- **AIM OF THE TASK**: Word for word, reproduce every line of the data.
Top of INPUT RECORDS
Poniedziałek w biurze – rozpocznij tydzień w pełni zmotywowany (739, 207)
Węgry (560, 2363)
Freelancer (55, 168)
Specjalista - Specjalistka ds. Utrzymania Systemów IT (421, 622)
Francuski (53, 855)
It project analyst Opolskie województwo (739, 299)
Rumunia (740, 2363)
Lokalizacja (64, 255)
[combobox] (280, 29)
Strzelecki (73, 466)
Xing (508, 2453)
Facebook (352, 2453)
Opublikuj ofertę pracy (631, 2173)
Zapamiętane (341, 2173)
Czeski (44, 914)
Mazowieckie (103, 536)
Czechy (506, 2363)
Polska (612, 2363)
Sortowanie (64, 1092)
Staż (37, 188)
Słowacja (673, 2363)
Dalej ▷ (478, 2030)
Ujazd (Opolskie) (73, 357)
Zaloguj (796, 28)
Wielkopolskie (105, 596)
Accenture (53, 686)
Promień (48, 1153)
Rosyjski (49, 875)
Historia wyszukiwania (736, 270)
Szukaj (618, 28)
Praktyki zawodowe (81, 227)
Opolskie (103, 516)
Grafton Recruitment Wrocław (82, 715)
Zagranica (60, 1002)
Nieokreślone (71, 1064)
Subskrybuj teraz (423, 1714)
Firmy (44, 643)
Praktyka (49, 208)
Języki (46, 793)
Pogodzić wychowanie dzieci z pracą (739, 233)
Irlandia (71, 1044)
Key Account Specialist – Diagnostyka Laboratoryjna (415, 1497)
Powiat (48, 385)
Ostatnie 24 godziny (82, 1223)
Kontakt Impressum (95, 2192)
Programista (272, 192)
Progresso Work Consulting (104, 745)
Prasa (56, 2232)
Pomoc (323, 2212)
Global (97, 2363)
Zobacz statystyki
Bottom of INPUT RECORDS
- **SOLUTION TO THE PROBLEM**:
Poniedziałek w biurze – rozpocznij tydzień w pełni zmotywowany (739, 207)
Węgry (560, 2363)
Freelancer (55, 168)
Specjalista - Specjalistka ds. Utrzymania Systemów IT (421, 622)
Francuski (53, 855)
It project analyst Opolskie województwo (739, 299)
Rumunia (740, 2363)
Lokalizacja (64, 255)
[combobox] (280, 29)
Strzelecki (73, 466)
Xing (508, 2453)
Facebook (352, 2453)
Opublikuj ofertę pracy (631, 2173)
Zapamiętane (341, 2173)
Czeski (44, 914)
Mazowieckie (103, 536)
Czechy (506, 2363)
Polska (612, 2363)
Sortowanie (64, 1092)
Staż (37, 188)
Słowacja (673, 2363)
Dalej ▷ (478, 2030)
Ujazd (Opolskie) (73, 357)
Zaloguj (796, 28)
Wielkopolskie (105, 596)
Accenture (53, 686)
Promień (48, 1153)
Rosyjski (49, 875)
Historia wyszukiwania (736, 270)
Szukaj (618, 28)
Praktyki zawodowe (81, 227)
Opolskie (103, 516)
Grafton Recruitment Wrocław (82, 715)
Zagranica (60, 1002)
Nieokreślone (71, 1064)
Subskrybuj teraz (423, 1714)
Firmy (44, 643)
Praktyka (49, 208)
Języki (46, 793)
Pogodzić wychowanie dzieci z pracą (739, 233)
Irlandia (71, 1044)
Key Account Specialist – Diagnostyka Laboratoryjna (415, 1497)
Powiat (48, 385)
Ostatnie 24 godziny (82, 1223)
Kontakt Impressum (95, 2192)
Programista (272, 192)
Progresso Work Consulting (104, 745)
Prasa (56, 2232)
Pomoc (323, 2212)
Global (97, 2363)
Zobacz statystyki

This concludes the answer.